Return objectives can be divided into the following needs:

  1. Capital Preservation - Capital preservation is the need to maintain capital. To accomplish this objective, the return objective should, at a minimum, be equal to the inflation rate. In other words, nominal rate of return would equal the inflation rate. With this objective, an investor simply wants to preserve his existing capital.
  1. Capital Appreciation -Capital appreciation is the need to grow, rather than simply preserve, capital. To accomplish this objective, the return objective should be equal to a return that exceeds the expected inflation. With this objective, an investor's intention is to grow his existing capital base.
  2. Current Income -Current income is the need to create income from the investor's capital base. With this objective, an investor needs to generate income from his investments. This is frequently seen with retired investors who no longer have income from work and need to generate income off of their investments to meet living expenses and other spending needs.
  1. Total Return - Total return is the need to grow the capital base through both capital appreciation and reinvestment of that appreciation.


Investment Constraints
When creating a policy statement, it is important to consider an investor's constraints. There are five types of constraints that need to be considered when creating a policy statement. They are as follows:

  1. Liquidity Constraints - Liquidity constraints identify an investor's need for liquidity, or cash. For example, within the next year, an investor needs $50,000 for the purchase of a new home. The $50,000 would be considered a liquidity constraint because it needs to be set aside (be liquid) for the investor.
  2. Time Horizon - A time horizon constraint develops a timeline of an investor's various financial needs. The time horizon also affects an investor's ability to accept risk. If an investor has a long time horizon, the investor may have a greater ability to accept risk because he would have a longer time period to recoup any losses. This is unlike an investor with a shorter time horizon whose ability to accept risk may be lower because he would not have the ability to recoup any losses.
  3. Tax Concerns - After-tax returns are the returns investors are focused on when creating an investment portfolio. If an investor is currently in a high tax bracket as a result of his income, it may be important to focus on investments that would not make the investor's situation worse, like investing more heavily in tax-deferred investments.
  1. Legal and Regulatory - Legal and regulatory factors can act as an investment constraint and must be considered. An example of this would occur in a trust. A trust could require that no more than 10% of the trust be distributed each year. Legal and regulatoryconstraints such as this one often can't be changed and must not be overlooked.
  1. Unique Circumstances - Any special needs or constraints not recognized in any of the constraints listed above would fall in this category. An example of a unique circumstance would be the constraint an investor might place on investing in any company that is not socially responsible, such as a tobacco company.

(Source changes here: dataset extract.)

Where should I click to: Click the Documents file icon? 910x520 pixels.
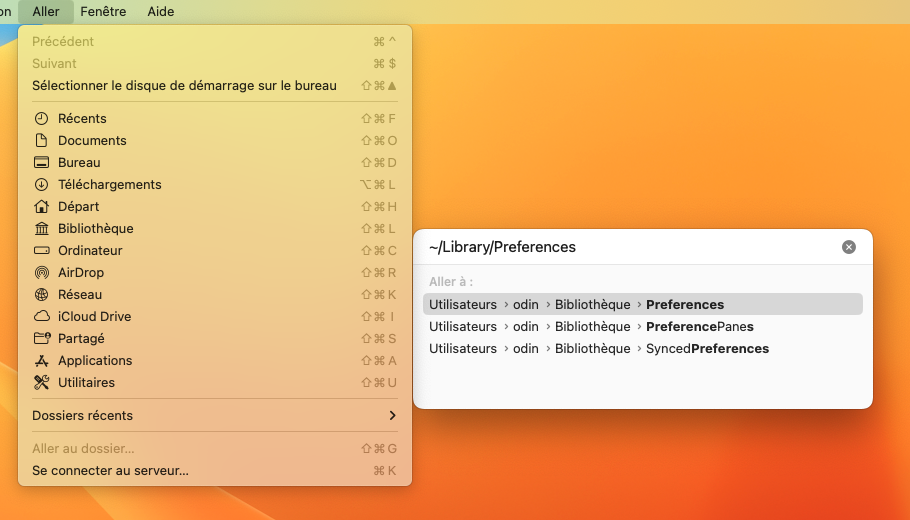41,140
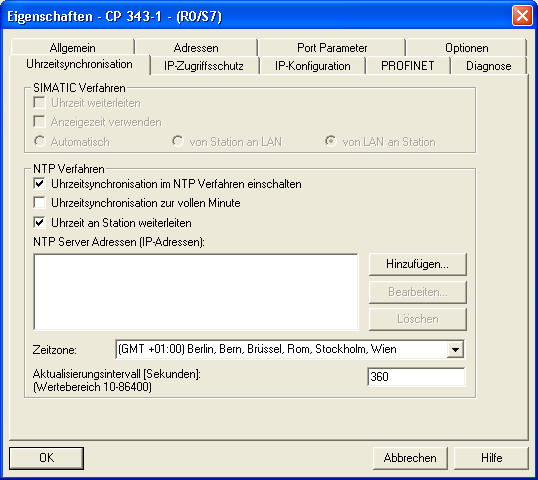
Task: Click the Hinzufügen... button
Action: [x=418, y=264]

The Importance of Asset Allocation
Asset Allocation is the process of dividing a portfolio among major asset categories such as bonds, stocks or cash. The purpose of asset allocation is to reduce risk by diversifying the portfolio.

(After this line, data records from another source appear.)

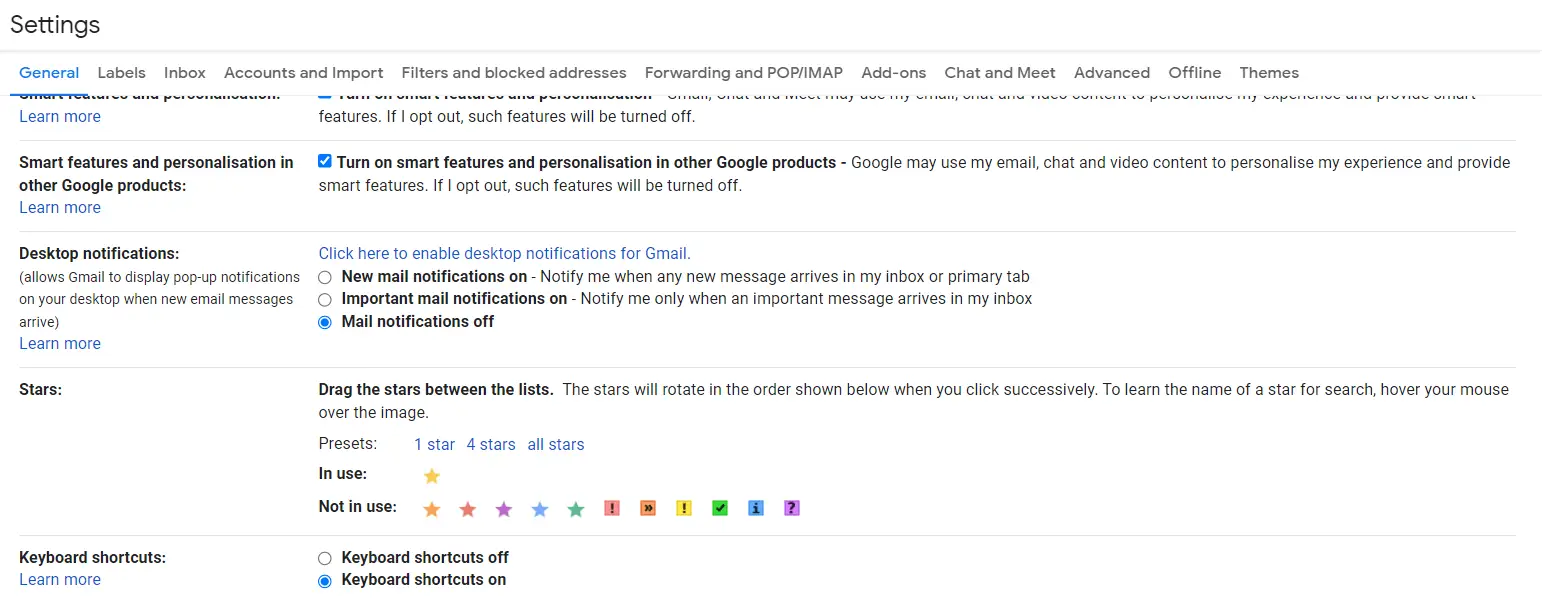Select Important mail notifications on

(x=324, y=299)
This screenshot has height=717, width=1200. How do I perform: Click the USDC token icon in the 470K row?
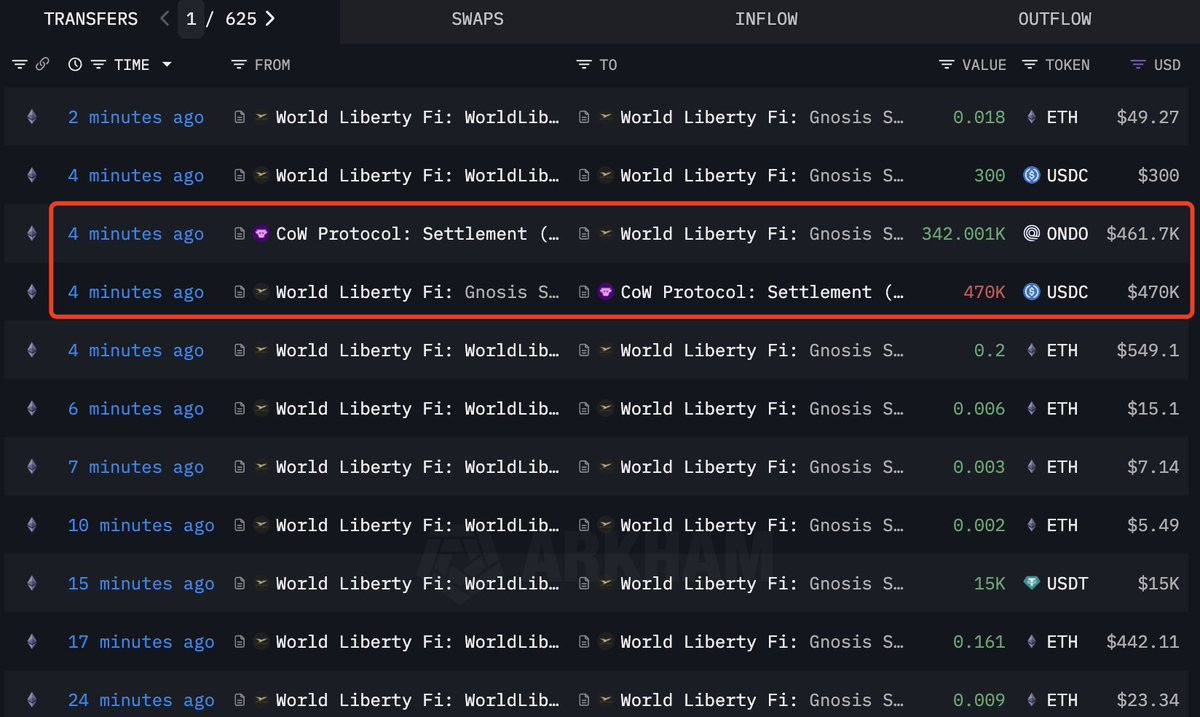pyautogui.click(x=1031, y=292)
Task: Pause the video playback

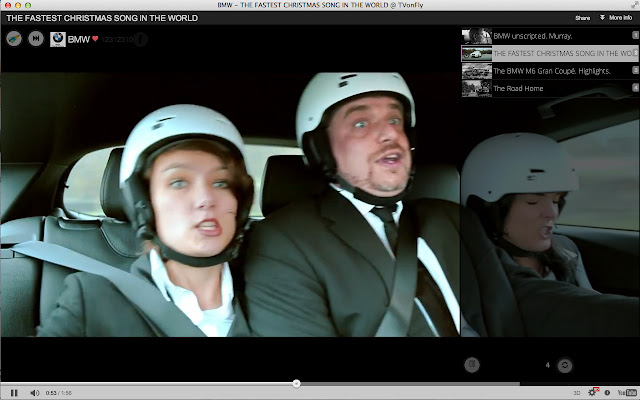Action: coord(14,392)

The ideal asset allocation differs based on the risk tolerance of the investor. For example, a young executive might have an asset allocation of 80% equity, 20% fixed income, while a retiree would be more likely to have 80% in fixed income and 20% equities.

Citizens in other countries around the world would have different asset allocation strategies depending on the types and risks of securities available for placement in their portfolio. For example, a retiree located in the United States would most likely have a large portion of his portfolio allocated to U.S. treasuries, since the U.S. Government is considered to have an extremely low risk of default. On the other hand, a retiree in a country with political unrest would most likely have a large portion of their portfolio allocated to foreign treasury securities, such as that of the U.S.